For optimization, we’ll use the Adam optimizer. Adam is similar to SGD with momentum, but it also contains an adaptive learning rate for each model parameter. If you want to learn more about Adam, please refer to the deep learning book. For our model training, we will use a learning rate of 0.0002, and momentum parameters β1 = 0.5 and β2 = 0.999. Please set up G optimizer and D optimizer in the train function.

After then, we will implement the training routine and start training the models. The conditional GAN(cGAN) loss function can be written as: $L_{cGAN}(GD) = \frac{1}{N}\sum_{i = 1}^{N}{logD(x_i, y_i)} + \frac{1}{N}\sum_{i = 1}^{N}{log(1 - D(x_i, G(x_i)))}$

We also add an L1 loss to the total loss function: $L_{L1}(G) = \frac{1}{N} \sum_{i = 1}^{N}||y_i - G(x_i)||_1$

Each iteration, we first train discriminator D by using the average loss of real image and fake images. We then train generator G by using the following loss: $G^* = arg \min_{G}\max_{D}L_{cGAN}(G, D) + \lambda L_{L1}(G)$

You will train two different models: one with only L1 loss, the other with above equation and $\lambda = 100$. Train the network for at least 20 epochs (10 epochs is enough for the model with only L1 loss). You are welcome to train longer, though, to potentially obtain better results.

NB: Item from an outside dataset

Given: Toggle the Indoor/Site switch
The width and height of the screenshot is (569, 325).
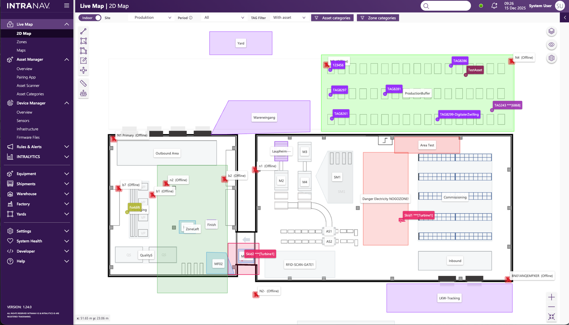Looking at the screenshot, I should point(97,18).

Please complete the following tasks:

In the specified text cell of the Colab notebook, comment on the difference between the translated images obtained from L1 only and L1 + cGAN.
Show the history of the generator’s BCE and L1 losses and the discriminator’s loss vs. iteration of the c = 100 model in 3 separate plots.
Show the history of the generator and the discriminator L1 loss vs. iteration of the L1 only model in 2 separate plots.
n the specified text cell of the Colab notebook, comment on the difference among the history of loss plots for the L1 only and L1 + cGAN models. Specifically, what are the behaviors of BCE and L1 losses for the c = 100 model?

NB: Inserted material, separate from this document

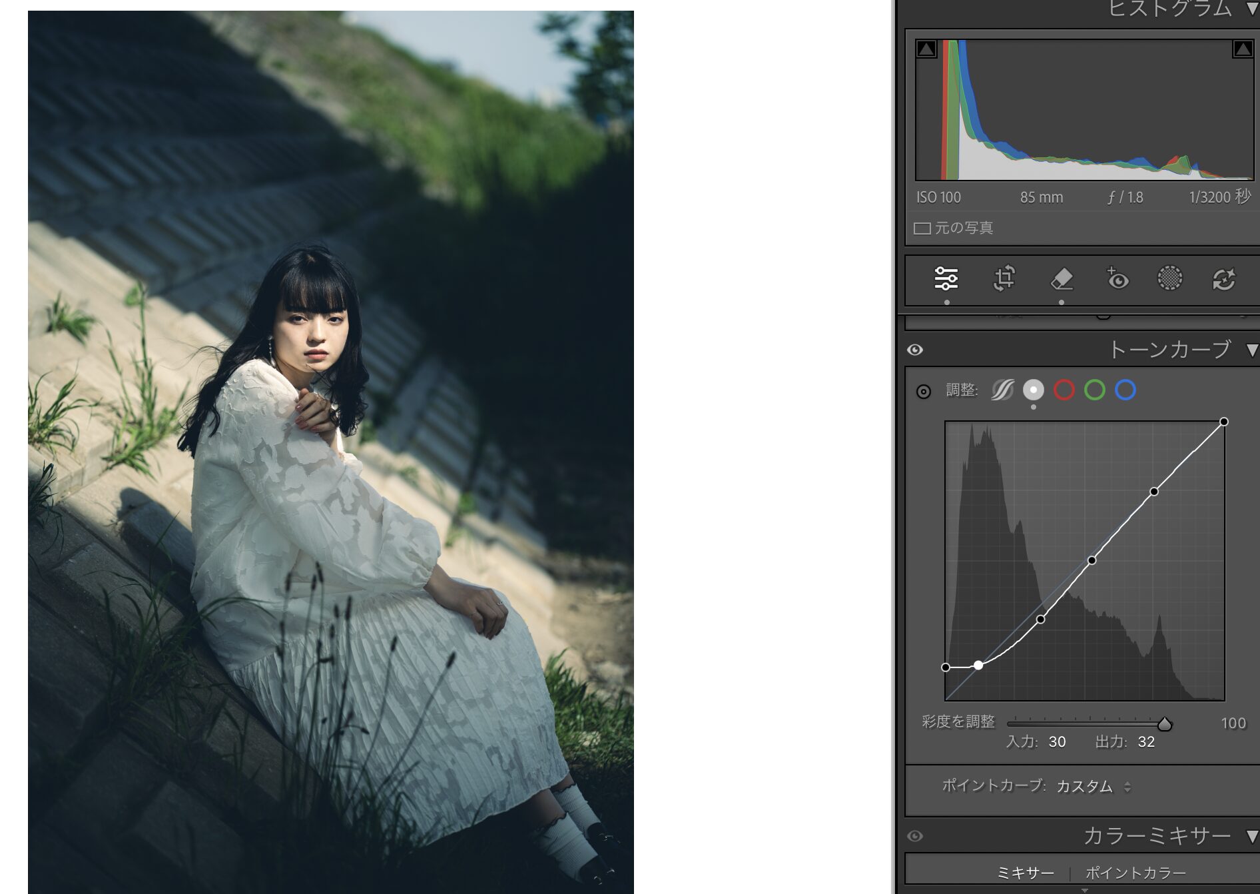1260x894 pixels.
Task: Toggle the Color Mixer panel visibility eye
Action: (915, 836)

# Helper function for showing result.
def process_image(img):
  return (img.cpu().data.numpy().transpose(1, 2, 0) + 1) / 2

def show_result(G, x_, y_, num_epoch):
  predict_images = G(x_)

  fig, ax = plt.subplots(x_.size()[0], 3, figsize=(6,10))

  for i in range(x_.size()[0]):
    ax[i, 0].get_xaxis().set_visible(False)
    ax[i, 0].get_yaxis().set_visible(False)
    ax[i, 1].get_xaxis().set_visible(False)
    ax[i, 1].get_yaxis().set_visible(False)
    ax[i, 2].get_xaxis().set_visible(False)
    ax[i, 2].get_yaxis().set_visible(False)
    ax[i, 0].cla()
    ax[i, 0].imshow(process_image(x_[i]))
    ax[i, 1].cla()
    ax[i, 1].imshow(process_image(predict_images[i]))
    ax[i, 2].cla()
    ax[i, 2].imshow(process_image(y_[i]))
  
  plt.tight_layout()
  label_epoch = 'Epoch {0}'.format(num_epoch)
  fig.text(0.5, 0, label_epoch, ha='center')
  label_input = 'Input'
  fig.text(0.18, 1, label_input, ha='center')
  label_output = 'Output'
  fig.text(0.5, 1, label_output, ha='center')
  label_truth = 'Ground truth'
  fig.text(0.81, 1, label_truth, ha='center')

  plt.show()

# Helper function for counting number of trainable parameters.
def count_params(model):
  '''
  Counts the number of trainable parameters in PyTorch.
  Args:
      model: PyTorch model.
  Returns:
      num_params: int, number of trainable parameters.
  '''
  num_params = sum([item.numel() for item in model.parameters() if item.requires_grad])
  return num_params

# Hint: you could use following loss to complete following function
BCE_loss = nn.BCELoss().cuda()
L1_loss = nn.L1Loss().cuda()

def train(G, D, num_epochs = 20, only_L1 = False):
  hist_D_losses = []
  hist_G_losses = []
  hist_G_L1_losses = []
  ###########################################################################
  # TODO: Add Adam optimizer to generator and discriminator                 #
  # You will use lr=0.0002, beta=0.5, beta2=0.999                           #
  ###########################################################################
  G_optimizer = optim.Adam(G.parameters(), betas = [0.9, 0.999], lr = 0.0002)
  D_optimizer = optim.Adam(D.parameters(), betas = [0.9, 0.999], lr = 0.0002)
  ###########################################################################
  #                              END OF YOUR CODE                           #
  ###########################################################################

  print('training start!')
  start_time = time.time()
  for epoch in range(num_epochs):
    print('Start training epoch %d' % (epoch + 1))
    D_losses = []
    G_losses = []
    epoch_start_time = time.time()
    num_iter = 0
    for x_ in train_loader:

      y_ = x_[:, :, :, img_size:]
      x_ = x_[:, :, :, 0:img_size]
      
      x_, y_ = x_.cuda(), y_.cuda()
      ###########################################################################
      # TODO: Implement training code for the discriminator.                    #
      # Recall that the loss is the mean of the loss for real images and fake   #
      # images, and made by some calculations with zeros and ones               #
      # We have defined the BCE_loss, which you might would like to use         #
      ###########################################################################

      D.zero_grad()

      # loss for fake images
      G_result = G(x_)
      D_input = torch.cat([x_, G_result], 1) 
      D_result = D(D_input).squeeze()
      D_train_loss_fake = BCE_loss(D_result, torch.zeros(D_result.size()).cuda())      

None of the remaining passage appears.